(Dataset excerpts begins)

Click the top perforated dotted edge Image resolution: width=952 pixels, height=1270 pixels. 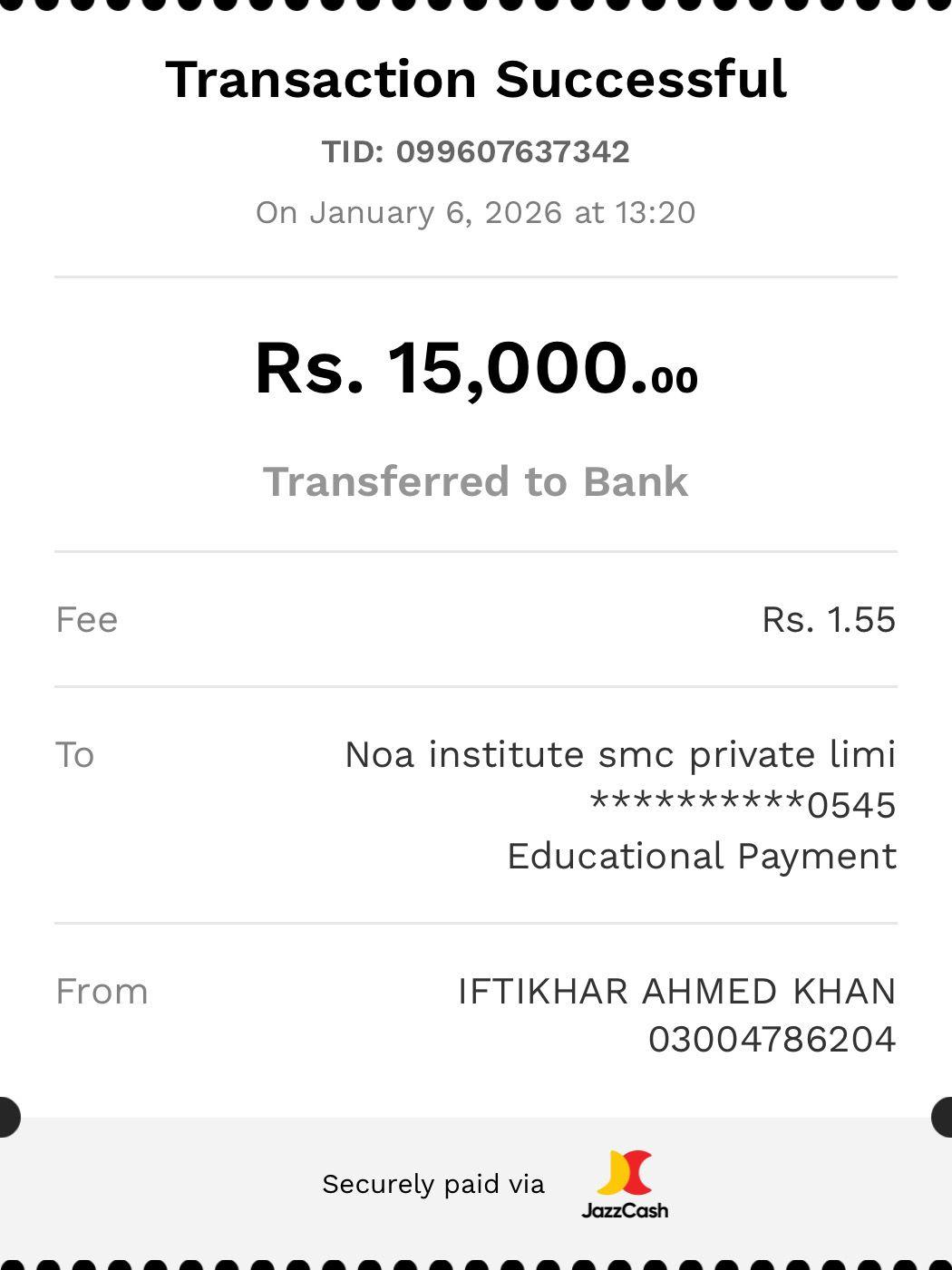(x=476, y=5)
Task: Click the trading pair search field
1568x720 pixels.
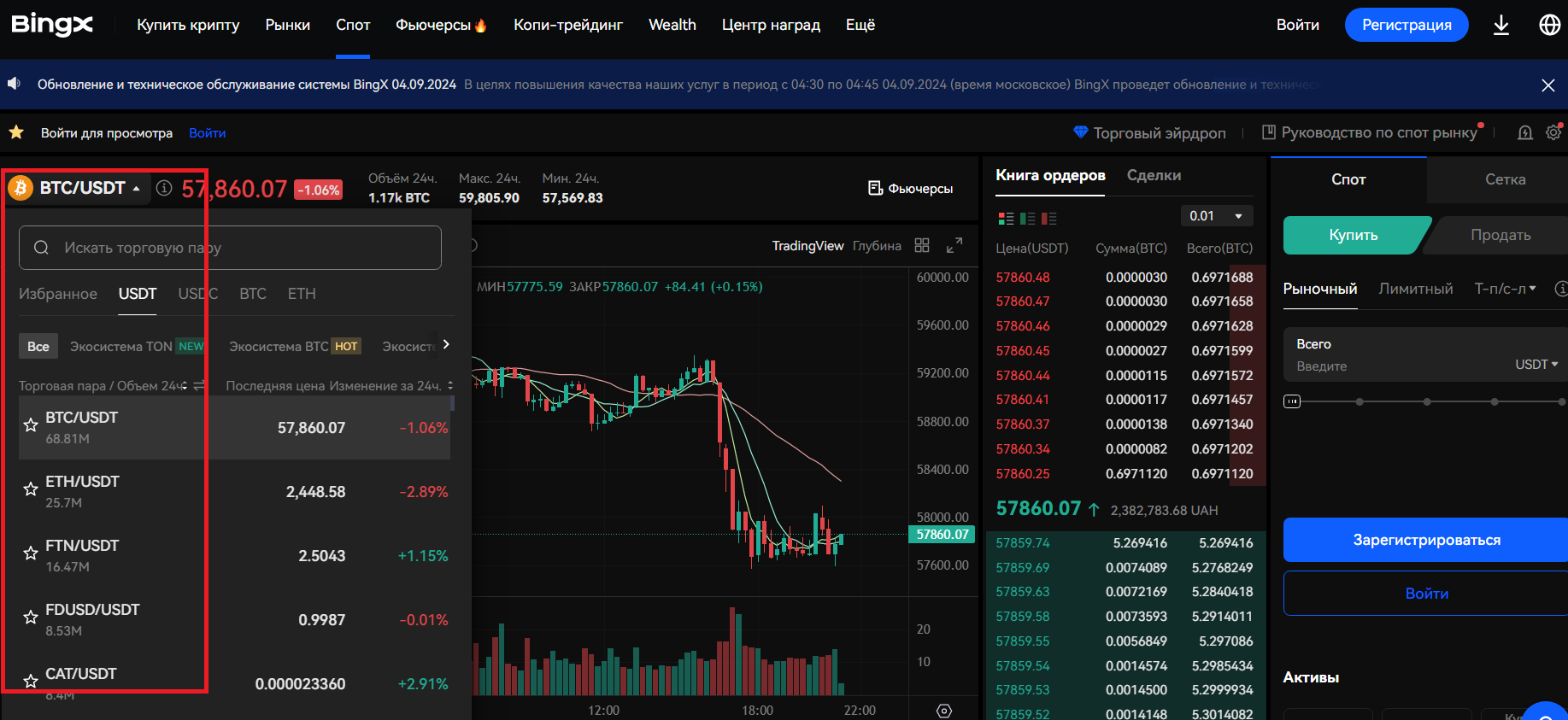Action: coord(230,248)
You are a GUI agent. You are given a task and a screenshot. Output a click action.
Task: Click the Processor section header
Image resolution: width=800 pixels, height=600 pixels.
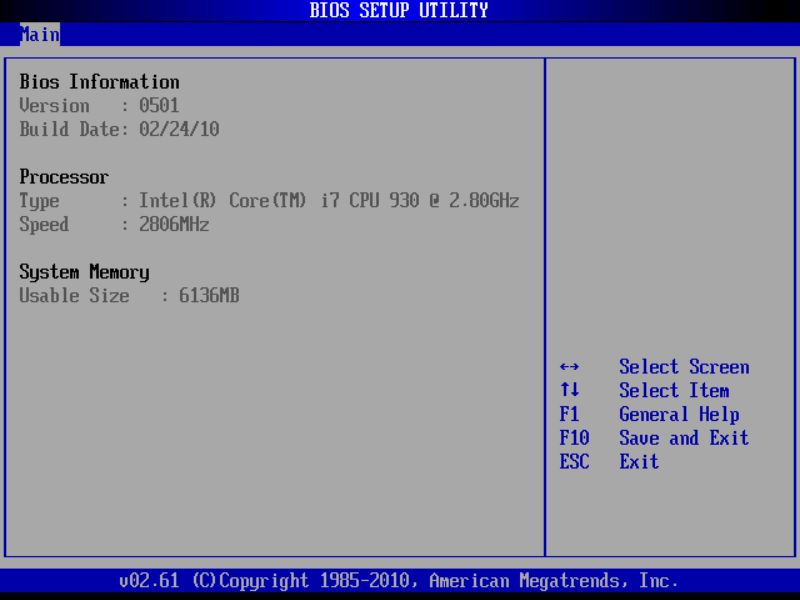(64, 176)
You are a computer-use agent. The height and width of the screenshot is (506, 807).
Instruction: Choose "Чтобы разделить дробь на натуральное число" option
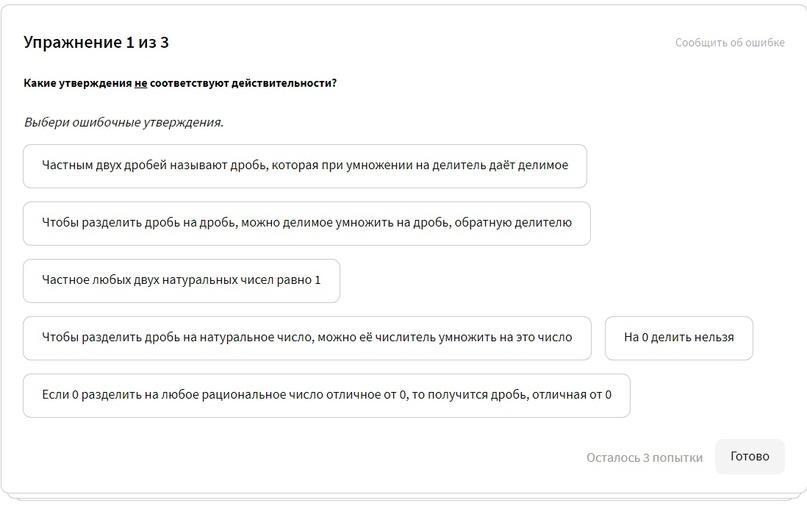click(306, 338)
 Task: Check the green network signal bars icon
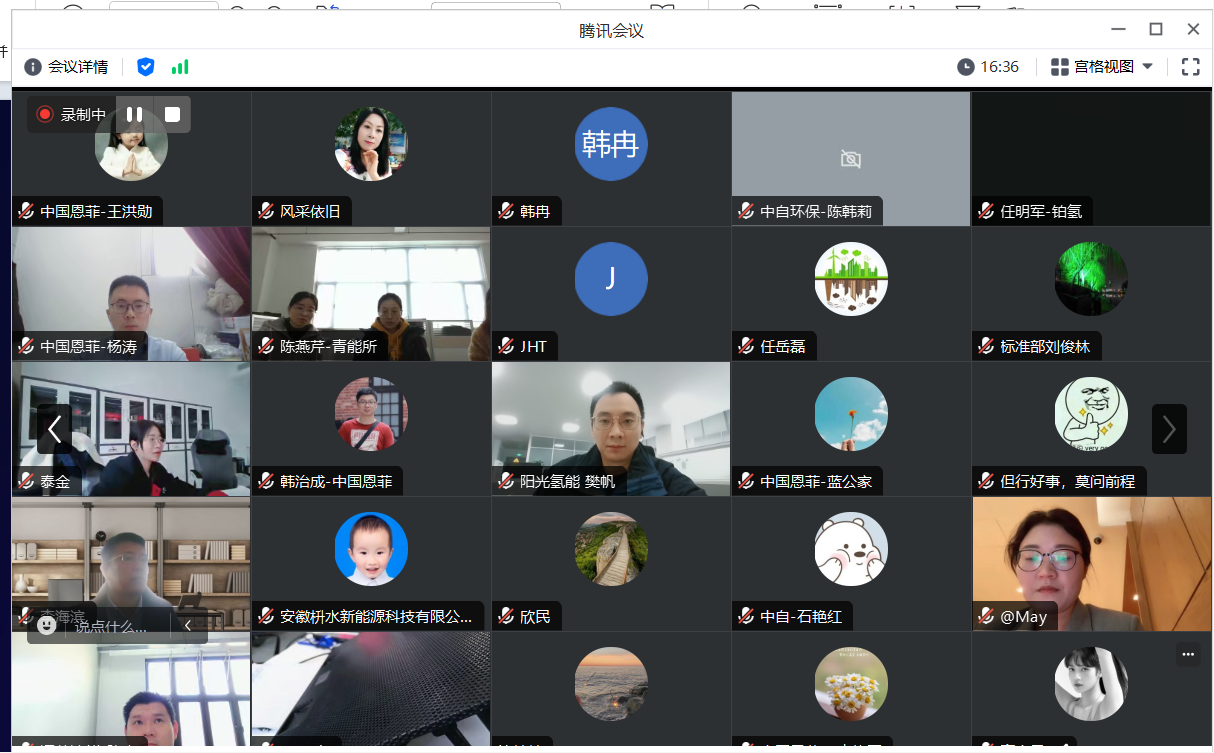click(180, 67)
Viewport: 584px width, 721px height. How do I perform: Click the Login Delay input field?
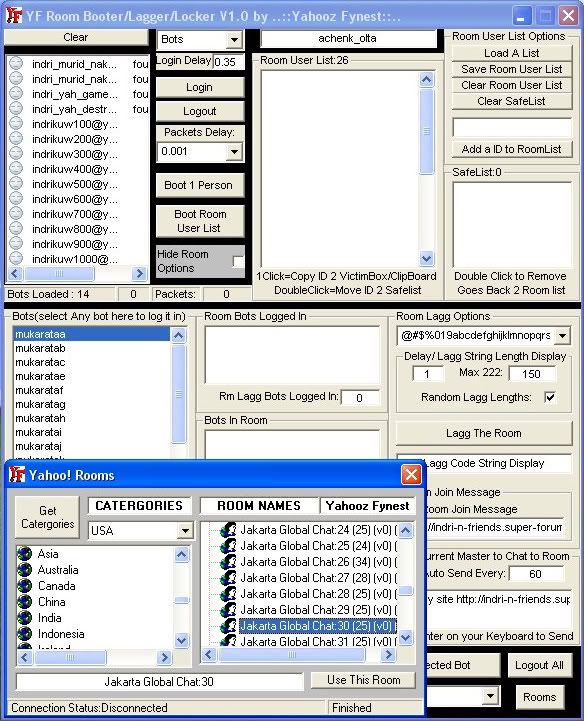[x=228, y=62]
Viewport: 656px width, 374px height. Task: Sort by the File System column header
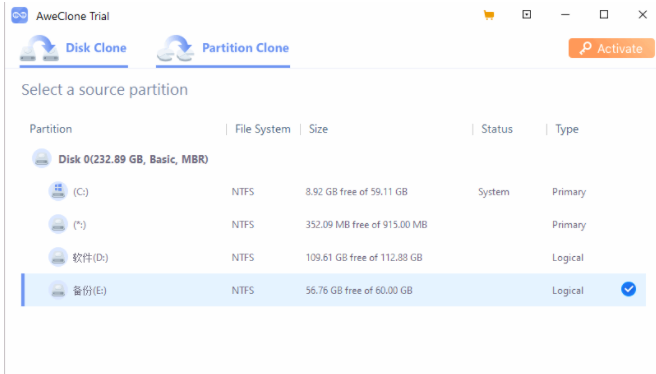pyautogui.click(x=263, y=129)
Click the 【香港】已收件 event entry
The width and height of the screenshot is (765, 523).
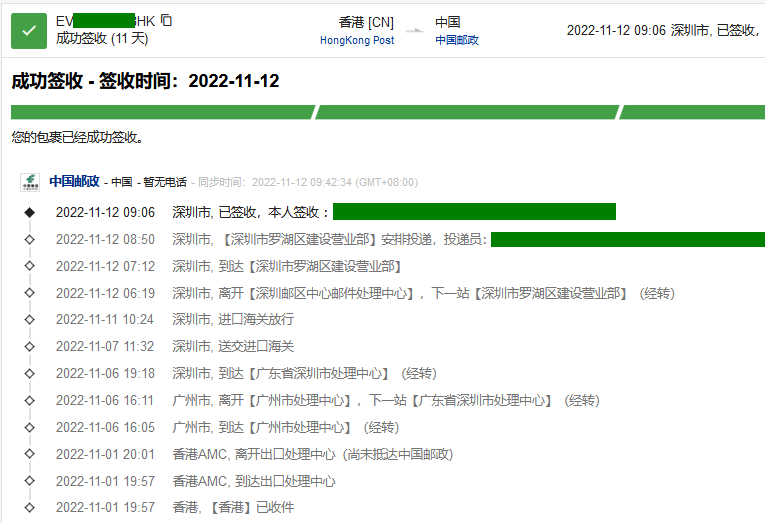point(233,508)
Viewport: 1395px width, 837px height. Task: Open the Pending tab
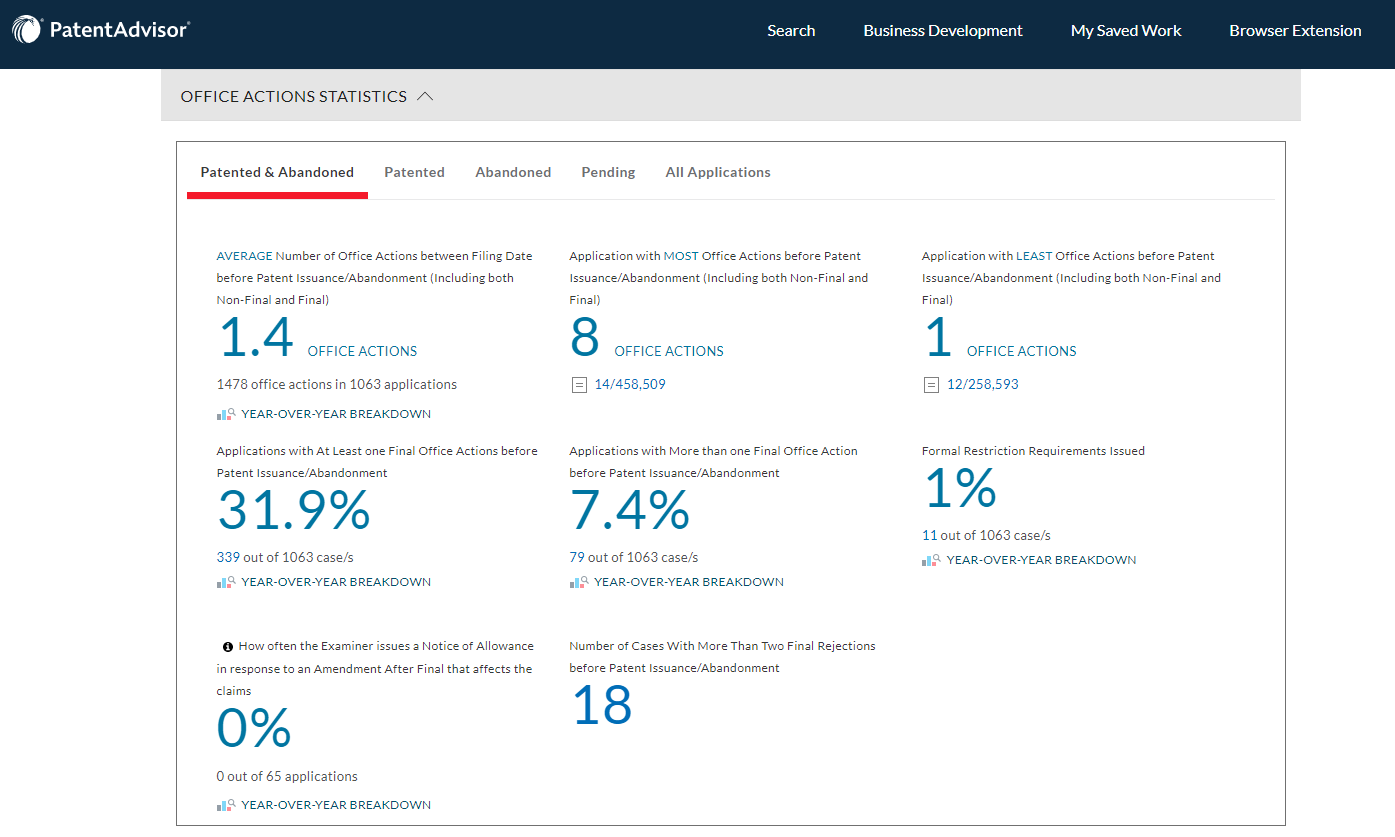point(608,172)
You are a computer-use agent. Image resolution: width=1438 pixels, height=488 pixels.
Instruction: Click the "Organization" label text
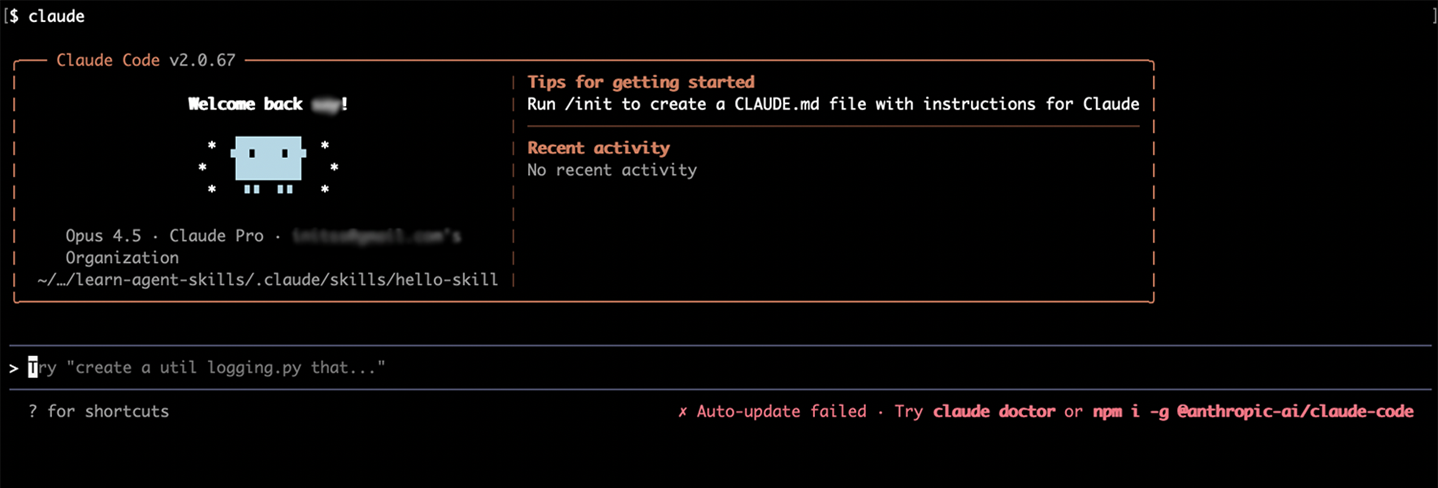pos(122,258)
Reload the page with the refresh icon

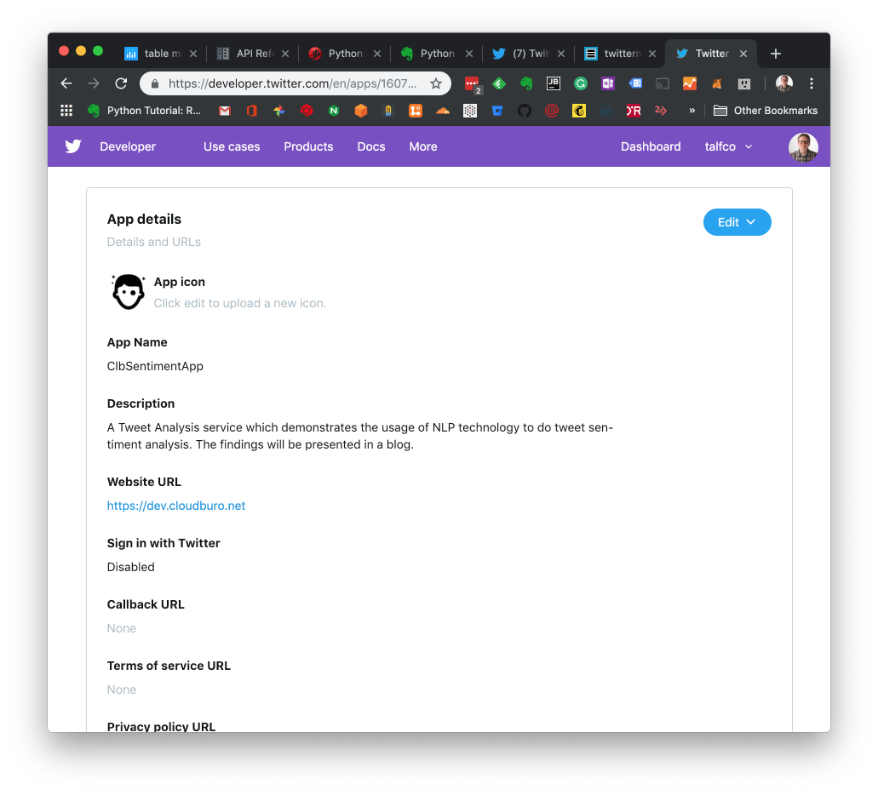tap(121, 84)
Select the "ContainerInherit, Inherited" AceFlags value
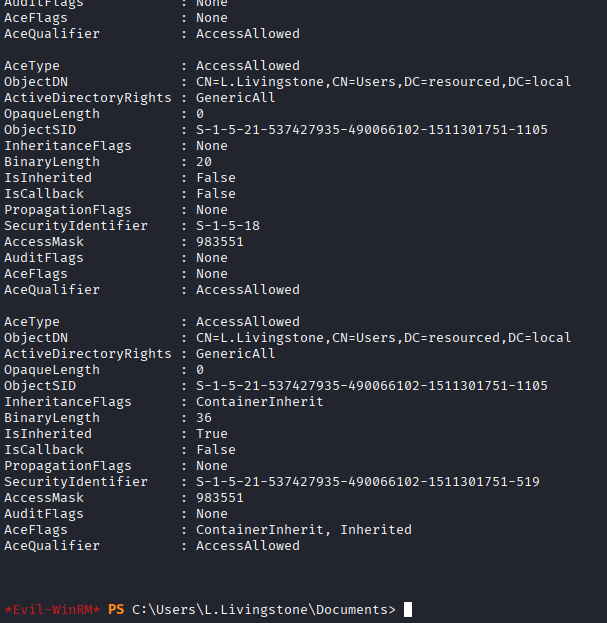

(Dataset excerpts ends)

Work required
Skip the pictures and copy exactly the lines from the one containing "Task: Check the" through the end of the material, both ends included.

Result for this exercise
 Task: Check the green network signal bars icon
click(180, 67)
Viewport: 584px width, 721px height. How do I perform: Click the Login Delay input field?
[x=228, y=62]
Viewport: 656px width, 374px height. Task: Sort by the File System column header
pyautogui.click(x=263, y=129)
Click the 【香港】已收件 event entry
The width and height of the screenshot is (765, 523).
point(233,508)
Viewport: 1395px width, 837px height. Task: Open the Pending tab
point(608,172)
You are a computer-use agent. Image resolution: width=1438 pixels, height=488 pixels.
Instruction: Click the "Organization" label text
pos(122,258)
Reload the page with the refresh icon

tap(121, 84)
Select the "ContainerInherit, Inherited" AceFlags value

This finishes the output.